I asked Playmate, "You know this guy?"

Playmate shook his head.

"Rhafi? How about you?"

"I seen him around. I don't know him."

"Sit, friend," I directed. "Hands on top of the table." Playmate moved the chair for the elf, then positioned himself behind it. Mindful of what we'd found in the other room, I said, "Pull his hair."

His hair came off. And when it did bits of flesh began to peel back along the former boundary between hair and naked skin. The part of the head that had been covered by the wig was hairless and pale gray.

I tugged at the peeling edges of the face. It came off. What lay beneath was a ringer for one of Playmate's elf sketches. The gray face betrayed no more emotion than had the motionless human mask when that had been in place.

"Holy shit!" Rhafi burst out. "It really is one of them things Kip was always talking about. I never believed him, even when he got Mom to say she'd seen them, too. He was always making up stories."

"I've seen them, too," Playmate said. "So has Mr. Garrett. But never quite this close."

"Which one is this?" I knew it wasn't any of the ones I'd seen before. It had more meat on it.

"I don't know. Not one of Kip's friends, though. It might be the first one who came looking for them."

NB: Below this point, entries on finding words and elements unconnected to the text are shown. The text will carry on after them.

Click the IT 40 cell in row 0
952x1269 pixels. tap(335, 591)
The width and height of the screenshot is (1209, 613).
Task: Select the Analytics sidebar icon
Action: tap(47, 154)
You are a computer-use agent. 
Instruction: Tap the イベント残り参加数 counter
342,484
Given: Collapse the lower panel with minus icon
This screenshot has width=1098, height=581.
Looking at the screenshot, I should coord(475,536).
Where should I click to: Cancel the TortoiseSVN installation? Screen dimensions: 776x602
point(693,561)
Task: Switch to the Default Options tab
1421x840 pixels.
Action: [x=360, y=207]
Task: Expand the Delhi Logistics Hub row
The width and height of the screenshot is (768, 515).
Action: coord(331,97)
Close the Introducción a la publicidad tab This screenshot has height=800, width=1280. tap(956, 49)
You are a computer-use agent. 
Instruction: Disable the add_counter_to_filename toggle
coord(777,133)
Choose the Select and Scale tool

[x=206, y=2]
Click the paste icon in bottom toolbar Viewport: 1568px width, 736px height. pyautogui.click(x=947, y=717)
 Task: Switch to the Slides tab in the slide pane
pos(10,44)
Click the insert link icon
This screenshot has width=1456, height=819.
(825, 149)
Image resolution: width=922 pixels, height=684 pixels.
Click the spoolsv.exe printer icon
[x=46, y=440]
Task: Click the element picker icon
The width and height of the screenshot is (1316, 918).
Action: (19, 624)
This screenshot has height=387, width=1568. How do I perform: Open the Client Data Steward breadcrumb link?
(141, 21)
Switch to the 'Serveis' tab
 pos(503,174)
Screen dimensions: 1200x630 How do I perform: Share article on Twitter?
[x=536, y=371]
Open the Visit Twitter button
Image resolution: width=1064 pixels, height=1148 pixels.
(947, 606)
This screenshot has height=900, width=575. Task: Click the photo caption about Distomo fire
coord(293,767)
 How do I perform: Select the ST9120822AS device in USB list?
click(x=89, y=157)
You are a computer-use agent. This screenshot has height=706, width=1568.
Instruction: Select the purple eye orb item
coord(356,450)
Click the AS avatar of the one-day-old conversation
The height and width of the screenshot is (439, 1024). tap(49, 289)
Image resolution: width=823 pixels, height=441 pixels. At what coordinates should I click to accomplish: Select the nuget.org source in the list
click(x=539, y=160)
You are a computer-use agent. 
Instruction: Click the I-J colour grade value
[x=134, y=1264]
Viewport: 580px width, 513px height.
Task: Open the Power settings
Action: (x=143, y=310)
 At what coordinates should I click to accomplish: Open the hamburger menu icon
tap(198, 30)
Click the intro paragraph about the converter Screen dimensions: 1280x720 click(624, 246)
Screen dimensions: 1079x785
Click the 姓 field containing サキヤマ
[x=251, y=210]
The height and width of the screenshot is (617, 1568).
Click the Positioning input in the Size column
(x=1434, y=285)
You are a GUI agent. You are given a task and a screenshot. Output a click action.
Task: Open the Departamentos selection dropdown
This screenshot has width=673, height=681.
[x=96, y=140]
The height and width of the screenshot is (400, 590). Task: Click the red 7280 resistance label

I considered the elf. So-called because we didn't know what he really was. The Dead Man's suggestion of kef sidhe half-breeding didn't seem more likely than true elven origins. Maybe it hailed from the far north or from the heart of the Cantard. Some strange beings have been coming out of that desert since the end of the war with Venageta.

The elf seemed calm. Even relaxed. Without a concern.

I said a little something to Playmate in the pidgin dwarfish I could manage. Playmate nodded. He thought the elf was too confident, too.

I told the critter, "I owe you one for bopping me in that alley, guy. But I'm going to try not to remember that while we're talking."

My words had no effect. In fact, I got the distinct impression that the elf felt that he was in control of the situation, that he was playing along just to see how much he could find out.

I said, "Rhafi, go into the other room and see if you can find something we can use for a bag. A pillowcase, for instance. Anything will do."